What the task requires: Continue the summary of the study on astigmatism after pediatric cataract surgery from where it stops.

Source document:
════════

APR 23, 2012
This large retrospective study found that the amount of postoperative astigmatism following pediatric cataract surgery is lower with clear corneal incisions, compared with scleral tunnel incisions. However, the difference in the magnitude of astigmatism is well within the interobserver variability of the estimate of the astigmatic error of 0.25 to 0.50 D.
Subjects were 138 children (218 eyes) aged between six months and 12 years who had cataract extraction with IOL implantation using either clear corneal or scleral incisions. All patients had surgery at a single center and were followed for at least six months..
Although there was a slight increase in the amount of astigmatism in the scleral group over time, it was not statistically significant (p=0.26). In the corneal incision group, the amount of astigmatism decreased significantly with time (p<0.001). The difference in astigmatism between the two groups was comparable at one month postop (p=0.90), while it was significantly lower with clear corneal incision at three (p=0.03) and six months (p=0.01). With-the-rule astigmatism was the most common form in both groups.

════════

Data below:
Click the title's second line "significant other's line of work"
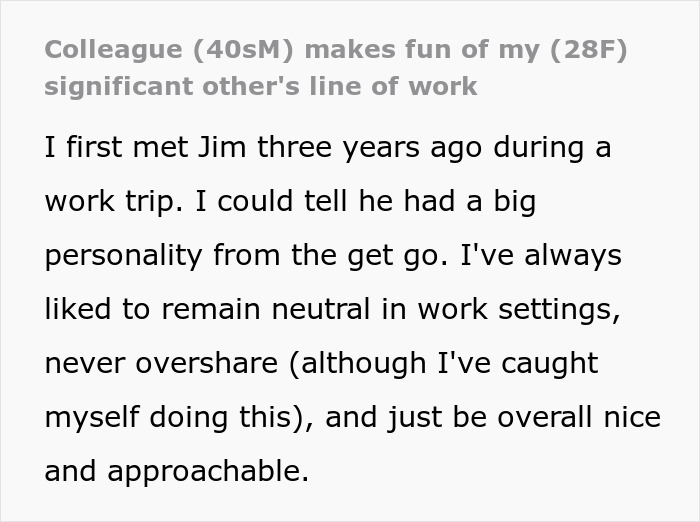Screen dimensions: 700x522 click(261, 86)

════════

Task output:
The authors suggest two possible explanations for the regression in astigmatism: the ocular tissues in children exhibit a high degree of elasticity, so the tissue tension may spread evenly to neighboring areas, reducing the amount of astigmatism. Also, as the globe continues to grow and becomes more spherical, the amount of astigmatism diminishes.
The authors note that the magnitude of astigmatism does not vary with age. After considering other parameters such as sex, IOL position, axial length, etc, so as to be sure that there were no other confounding factors in the results, they conclude that the site of incision was the only factor that was statistically significant.